● EXTRACTED MATERIAL
***
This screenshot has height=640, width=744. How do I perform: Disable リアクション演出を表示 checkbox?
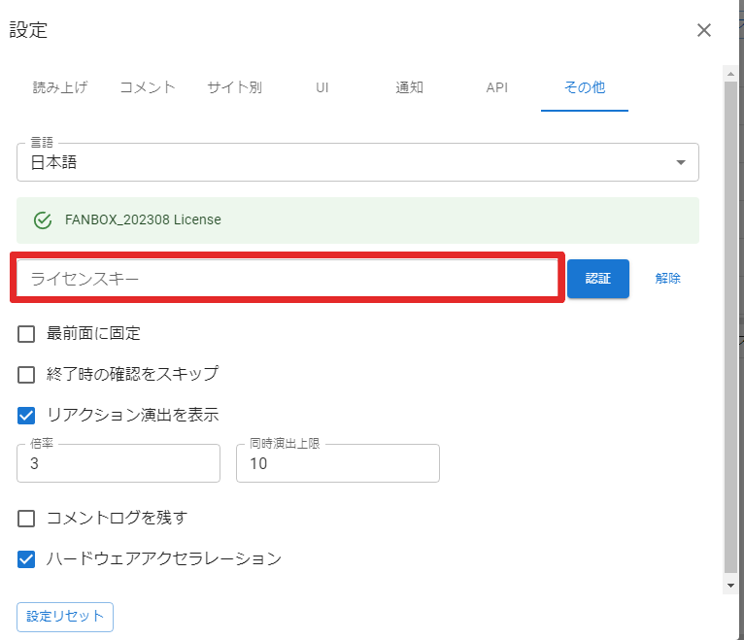tap(27, 416)
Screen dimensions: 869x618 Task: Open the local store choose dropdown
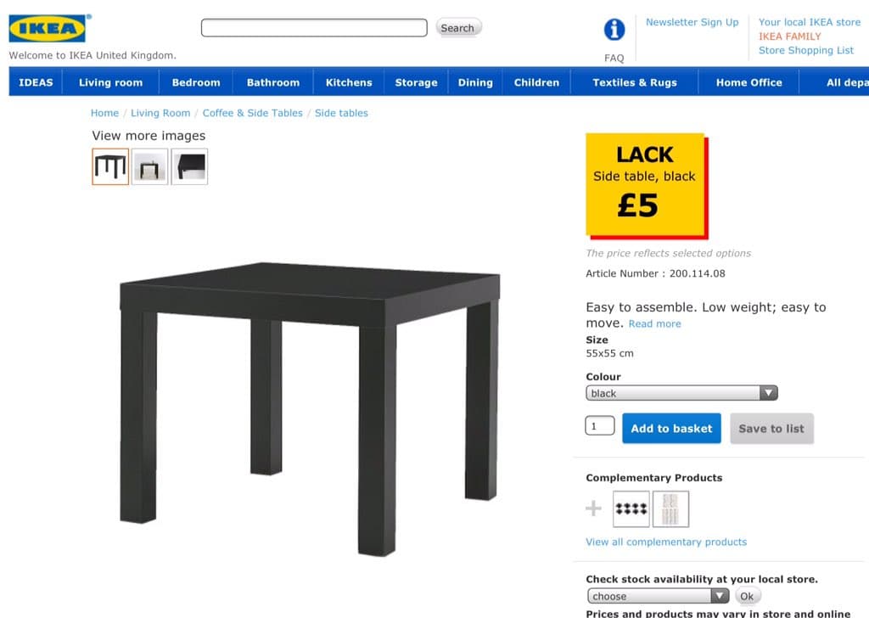point(658,596)

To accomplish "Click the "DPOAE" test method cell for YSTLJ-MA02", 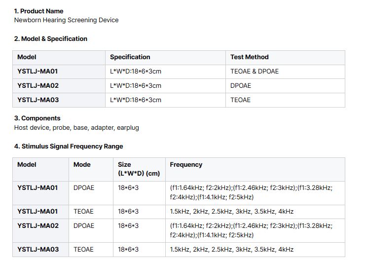I will pyautogui.click(x=240, y=86).
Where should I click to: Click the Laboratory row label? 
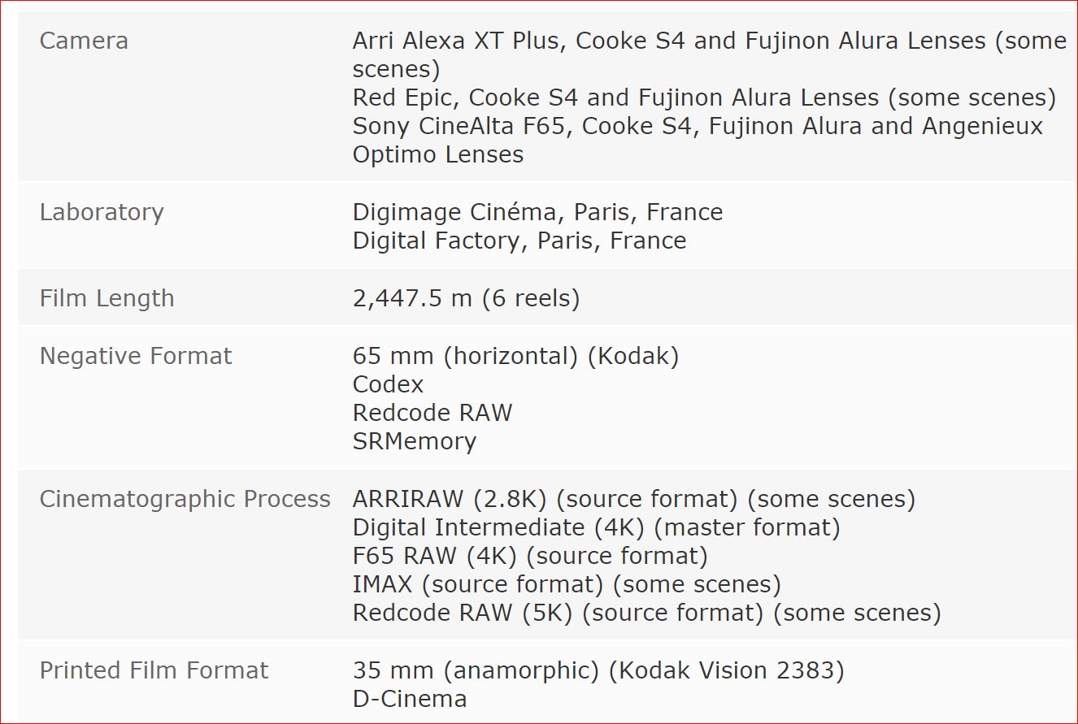click(x=102, y=212)
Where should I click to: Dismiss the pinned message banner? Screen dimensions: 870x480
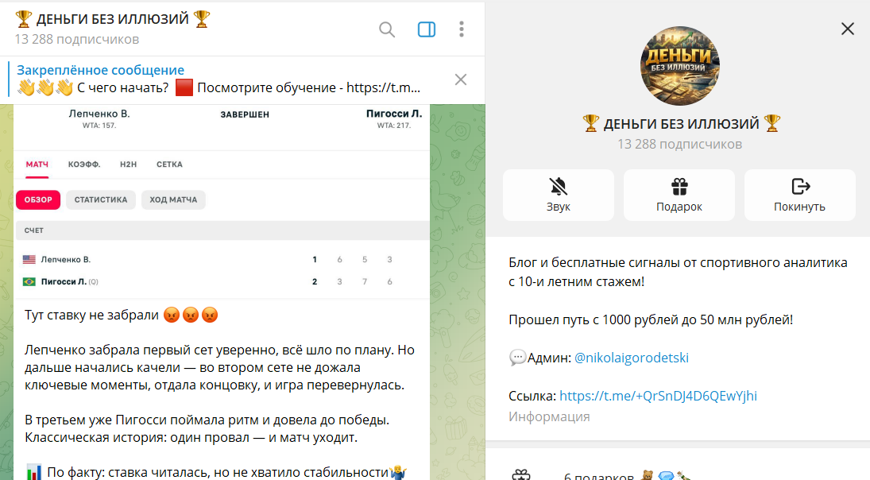pyautogui.click(x=461, y=79)
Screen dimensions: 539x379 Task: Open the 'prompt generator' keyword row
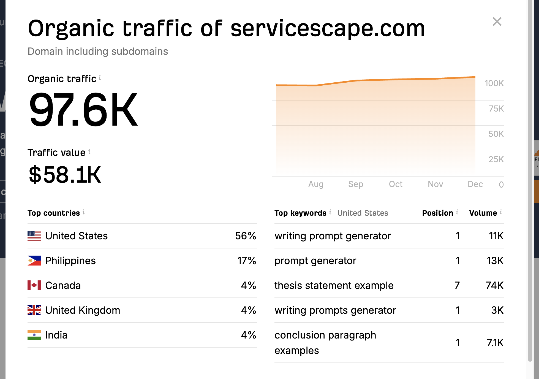click(x=315, y=261)
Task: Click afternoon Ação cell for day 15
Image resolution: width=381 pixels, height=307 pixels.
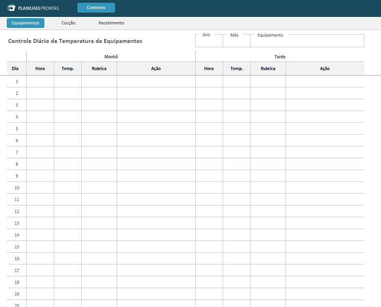Action: click(325, 247)
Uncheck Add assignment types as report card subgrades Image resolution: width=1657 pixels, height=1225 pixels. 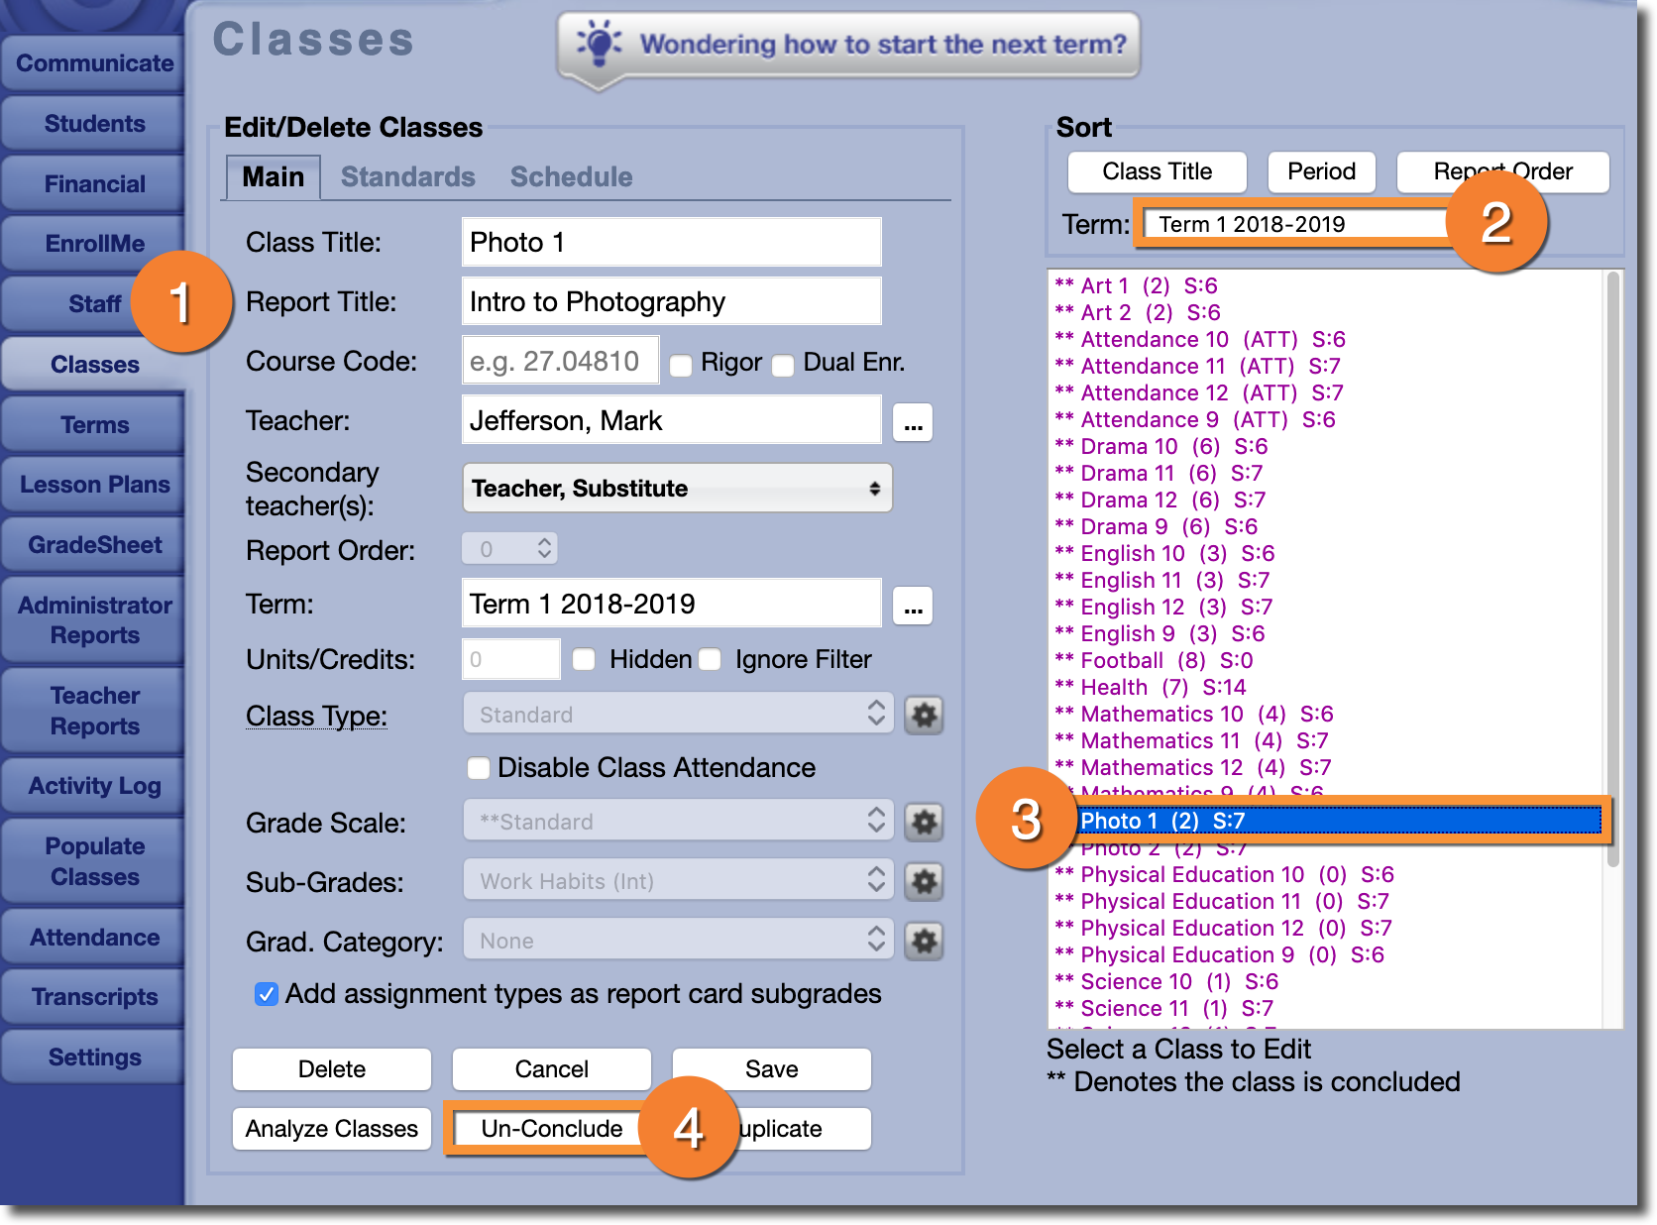pyautogui.click(x=267, y=994)
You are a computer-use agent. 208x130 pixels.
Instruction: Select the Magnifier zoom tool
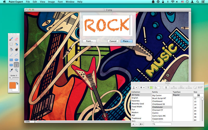(x=16, y=70)
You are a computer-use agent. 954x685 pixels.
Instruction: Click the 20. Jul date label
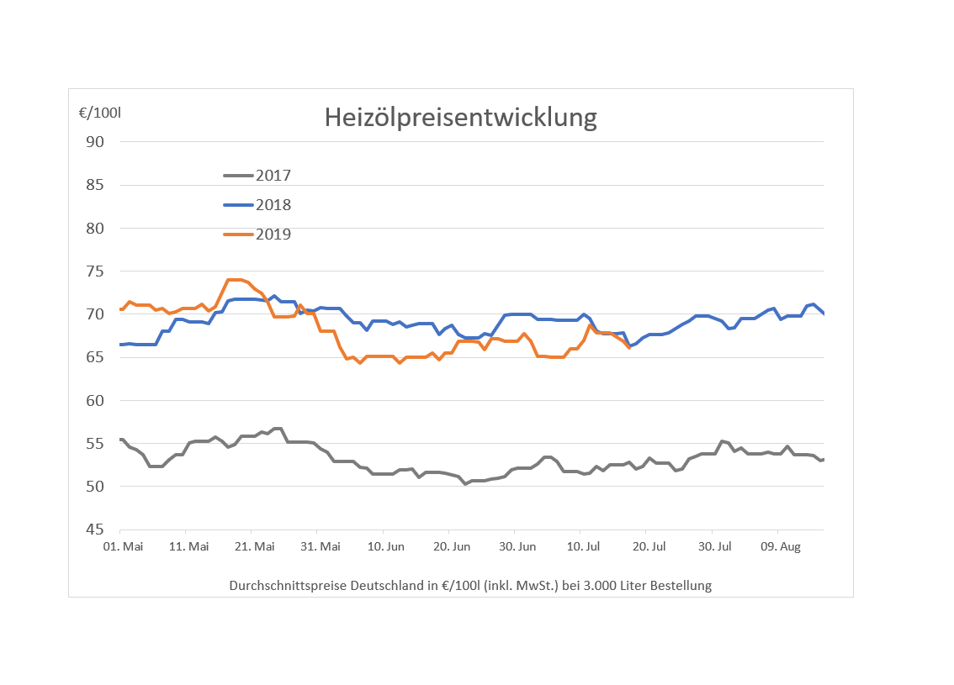[649, 547]
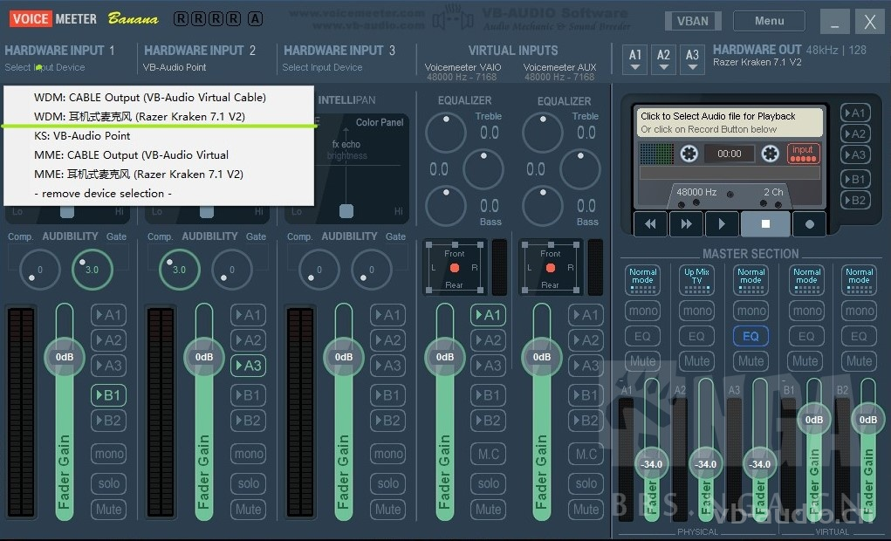Click the Rewind icon on the cassette recorder
Screen dimensions: 891x541
click(649, 223)
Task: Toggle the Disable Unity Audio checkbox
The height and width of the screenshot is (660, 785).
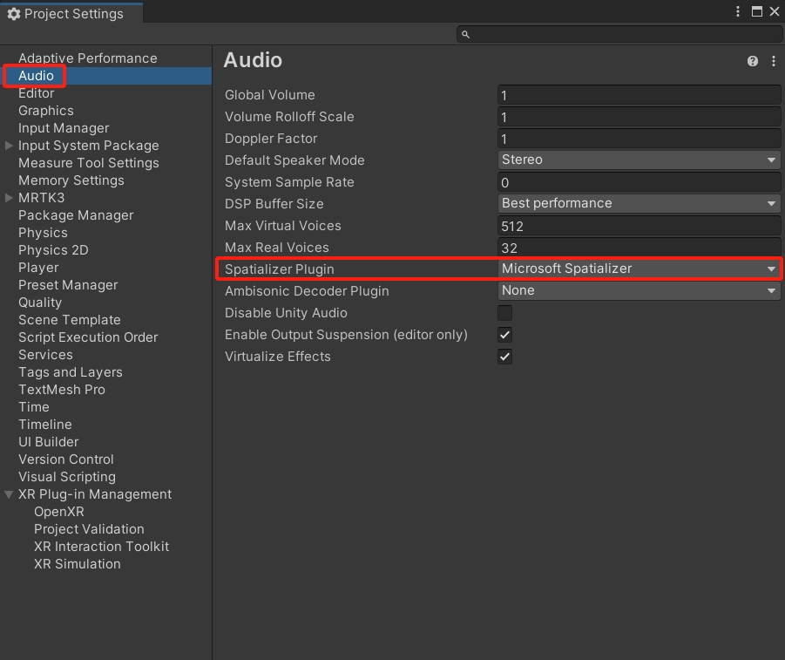Action: click(504, 313)
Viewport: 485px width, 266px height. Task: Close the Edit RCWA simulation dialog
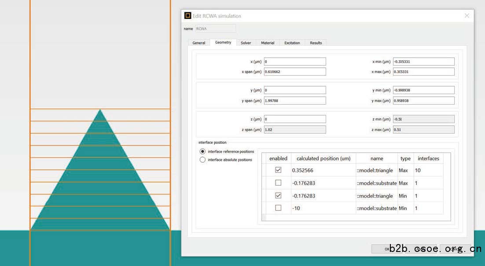[467, 16]
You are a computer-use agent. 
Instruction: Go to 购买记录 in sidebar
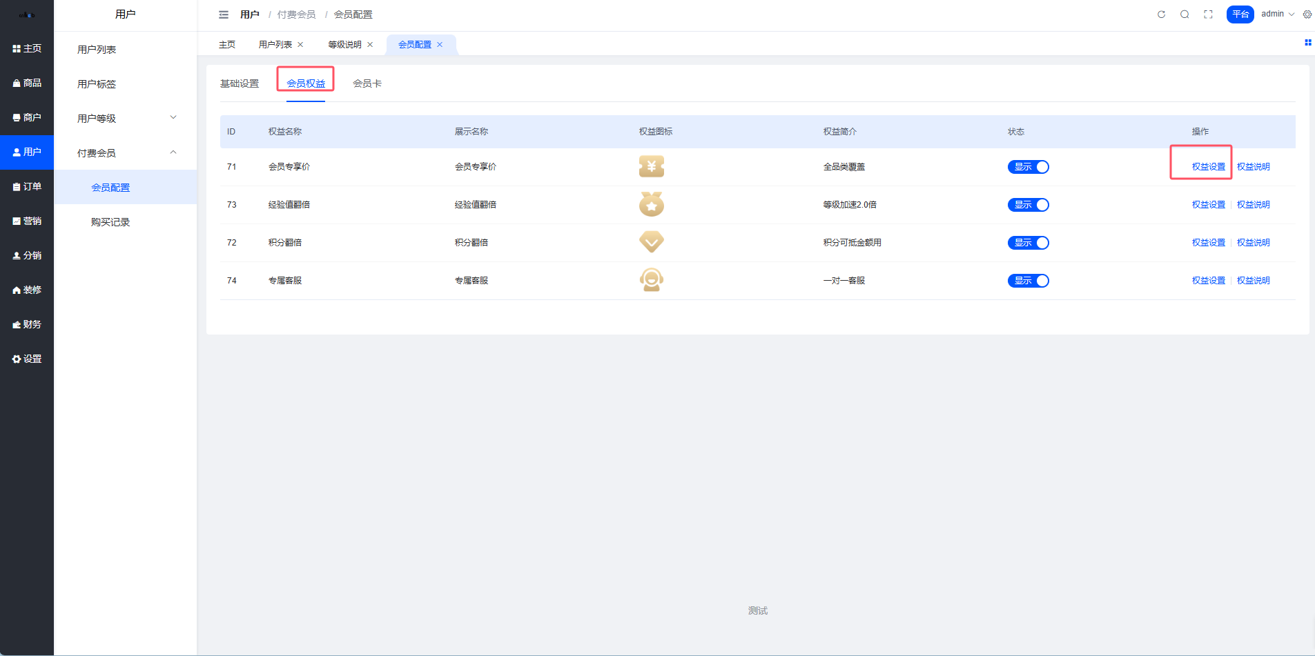coord(110,222)
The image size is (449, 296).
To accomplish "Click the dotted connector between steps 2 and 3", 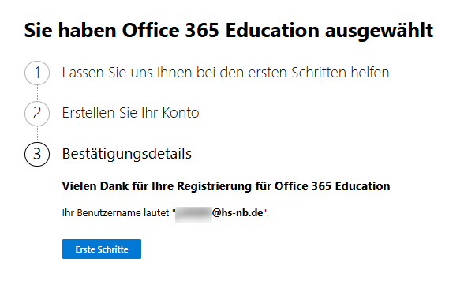I will click(x=37, y=134).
***
Look through the material above and pick out each line holding the word "computer".

● RESULT FOR THIS EXERCISE
You are a computer-use agent. 208x130 pixels.
You are a computer-use agent. 954x685 pixels.
You are a computer-use agent. 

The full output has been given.